The application of this particular "rule" would be problematic. For example, if you support the incumbent, you may claim that a seat is only "safe" if the incumbent is running, while if the "crazies" in the party get a victory, the seat may be lost.

And oddly, none of the usual suspects in the comments has mentioned last year, when Steve Chapman ran a primary against Parrish in what has to be considered one of the safest of republican seats. Some who are now saying primaries are good things didn't like Steve's running a primary campaign.

It was last year, during that campaign, that I wrote about why primaries were good for our democracy. And while I disagree that they should be restricted to when a party's hold is sure, I did say that primaries were most important in that instance, to give voters SOME method of signalling their opinion. From that column, titled Primaries offer competition instead of business as usual:

The Democrat and Republican parties are having primary elections on June 14. I am a strong supporter of party primaries. The way most districts are drawn, a primary is the only chance to make a real choice. Incumbents are not entitled to their offices, and democracy is best served by healthy competition. We hurt democracy when parties suppress primary challenges, and when the media paints them as a negative. Voter choice is a good thing.

Of course, primary challenges as a practical matter cause trouble for incumbents, use money that would otherwise be used for a general election, and can leave bitter feelings between groups.
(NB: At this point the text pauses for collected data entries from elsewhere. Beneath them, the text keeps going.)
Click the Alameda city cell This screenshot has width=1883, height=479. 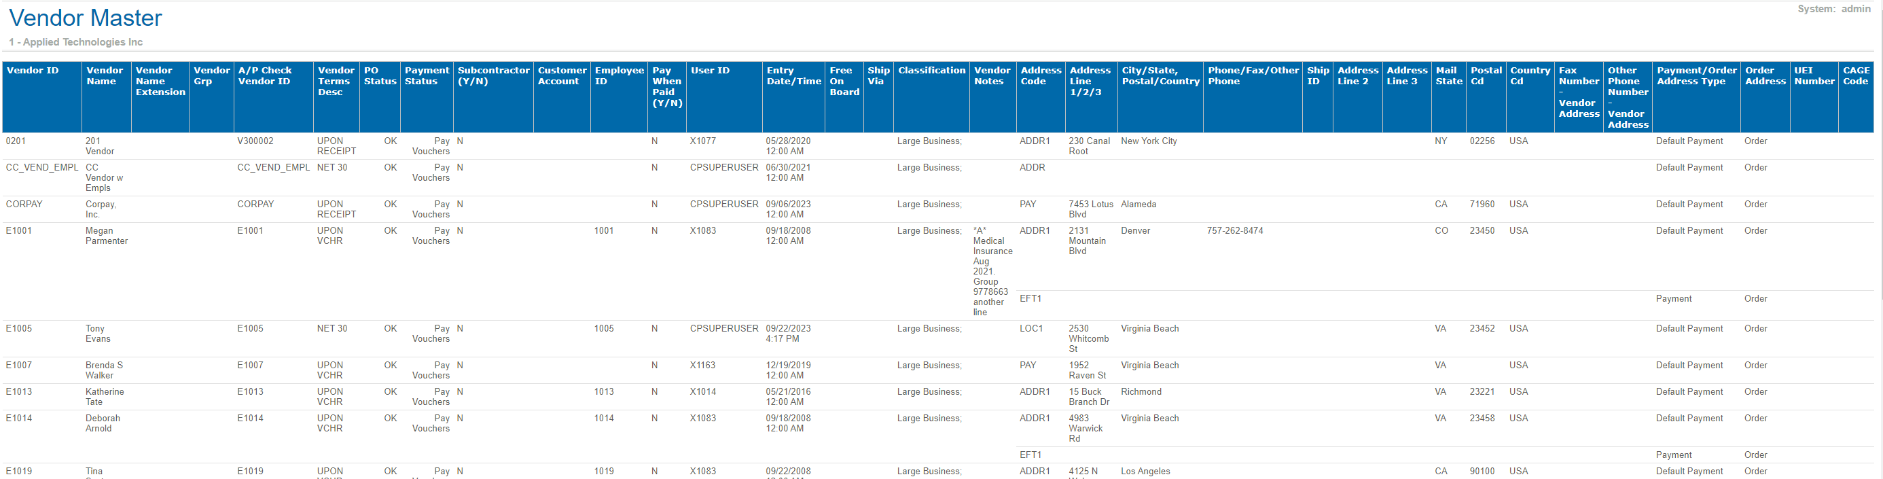point(1138,205)
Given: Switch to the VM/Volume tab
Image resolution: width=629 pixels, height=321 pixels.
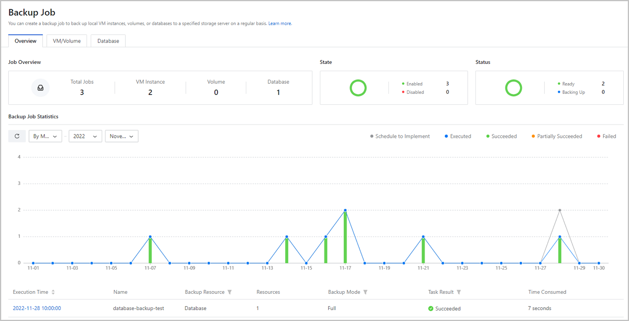Looking at the screenshot, I should [x=67, y=41].
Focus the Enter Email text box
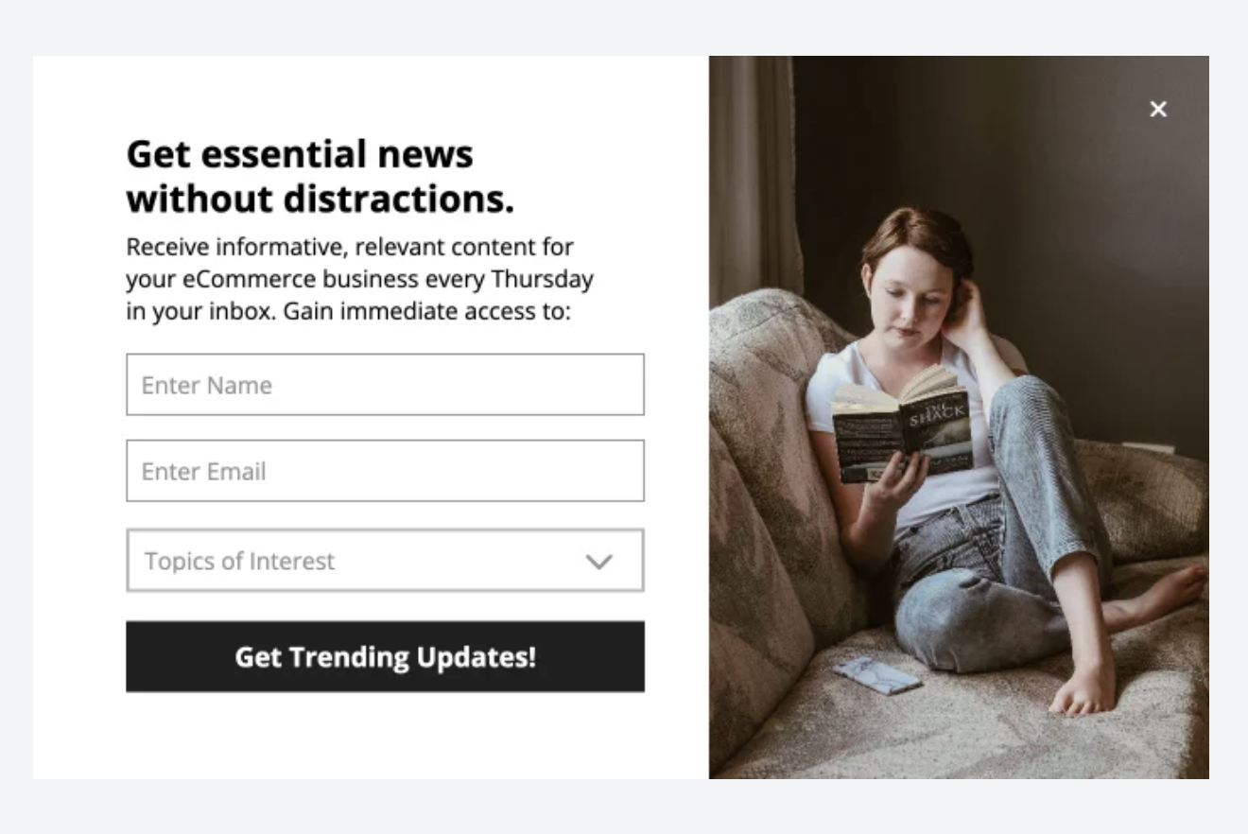 (x=385, y=471)
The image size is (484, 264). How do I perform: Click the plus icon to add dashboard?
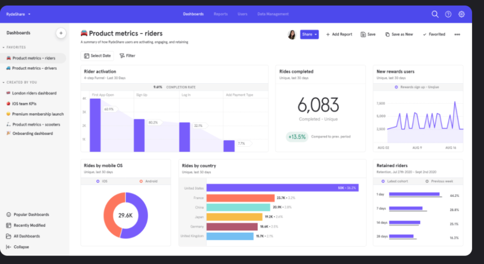pyautogui.click(x=61, y=33)
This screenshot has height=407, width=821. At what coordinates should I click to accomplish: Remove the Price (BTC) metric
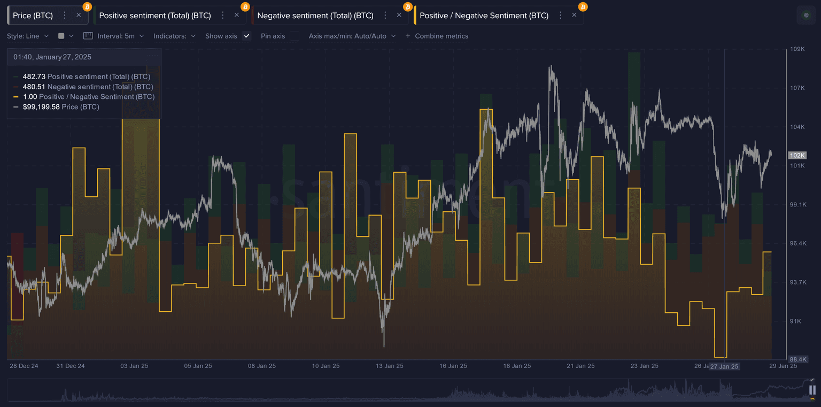tap(79, 16)
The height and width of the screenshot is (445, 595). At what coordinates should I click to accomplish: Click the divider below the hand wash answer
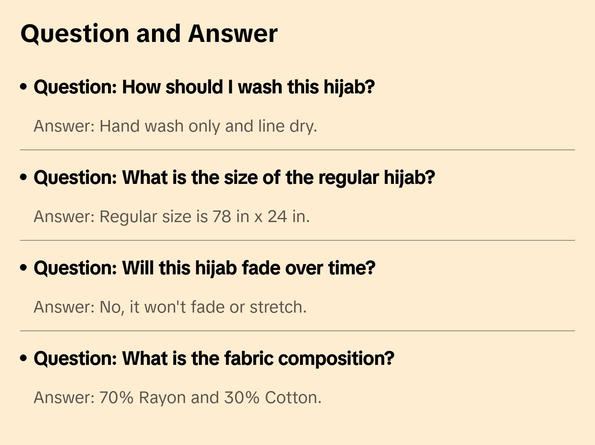(297, 150)
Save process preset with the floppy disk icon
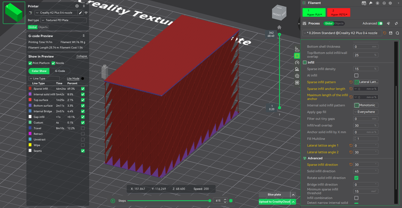Image resolution: width=402 pixels, height=208 pixels. point(391,33)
But that is more because of HOW we run our elections, rather than the elections themselves.

Saturday, July 01, 2006

I'm going off-line for a short break

Just so nobody worries about me, I'm going to take a few days off of blogging.
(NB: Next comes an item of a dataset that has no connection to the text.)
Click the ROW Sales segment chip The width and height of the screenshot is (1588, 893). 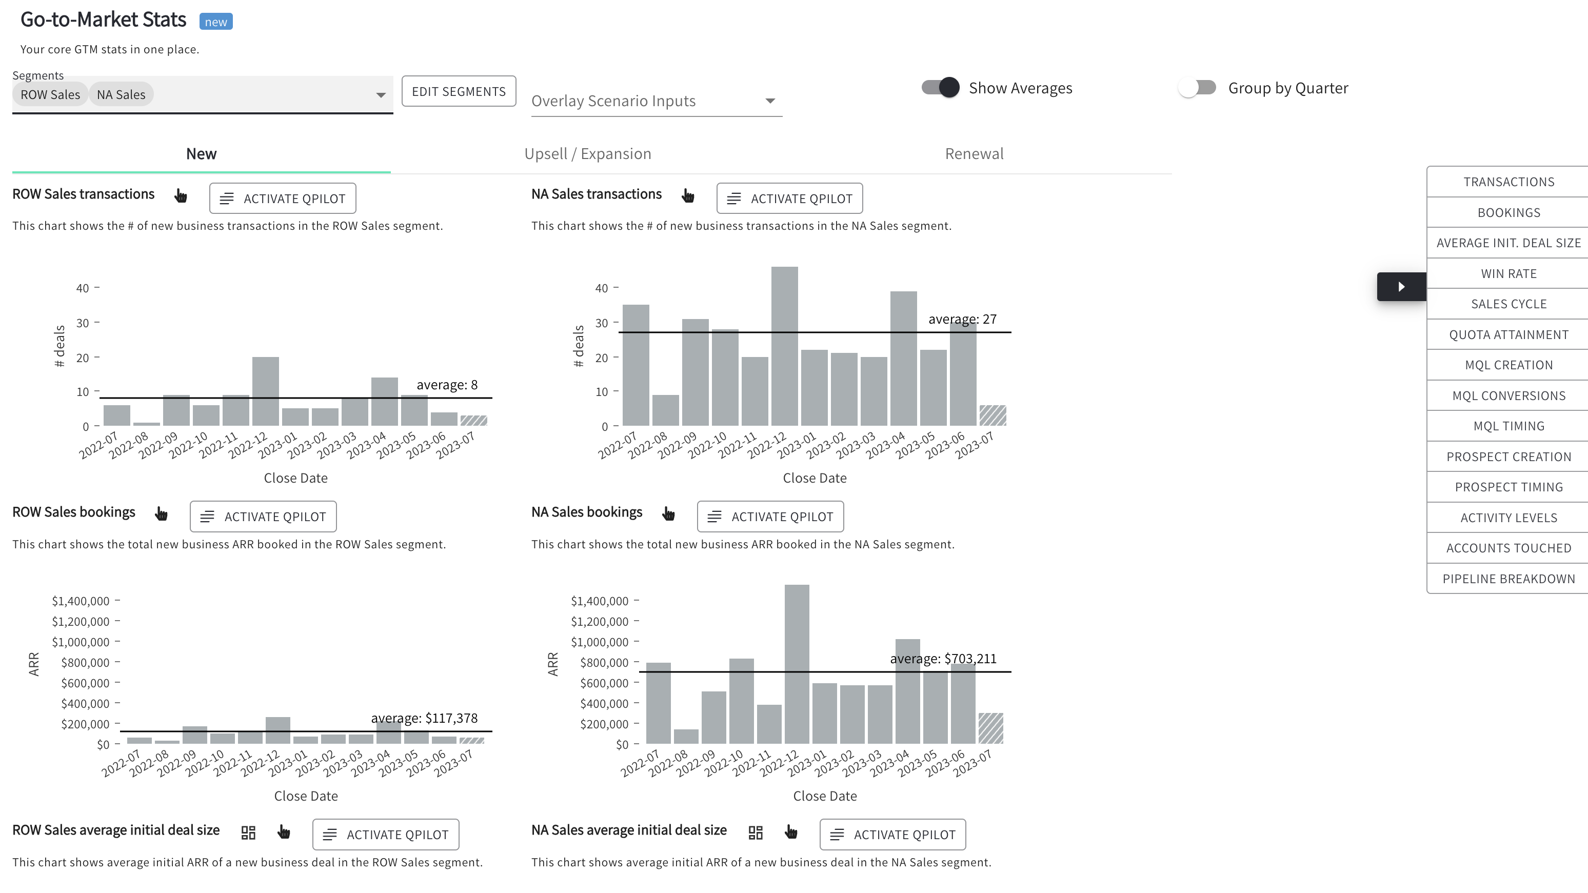pos(50,94)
I had my MRI this morning, but will have to wait until after July 4th for my doctors to get the results. Meantime there are things to do, places to go, and sitting for long periods with a laptop on my lap seems to make everything stiffen up.

Of course, I may post something if I get a mind to, but my plan now is not. I will have a column this week, it should be in the paper on Wednesday -- that usually keeps me from blogging too much during the first half of the week anyway.

I'm feeling a little better each day, I even wandered into my office friday just to make sure they hadn't re-assigned my desk. :-)

I'm still stiff, sore, and my back aches, but I've really cut back on my pain medications. Hopefully the MRI will reveal a cause and suggest a simple solution -- then I can start some physical therapy and get back in shape.

Thanks to everybody, and catch you on the flip side of the 4th. Happy Independence Day!!!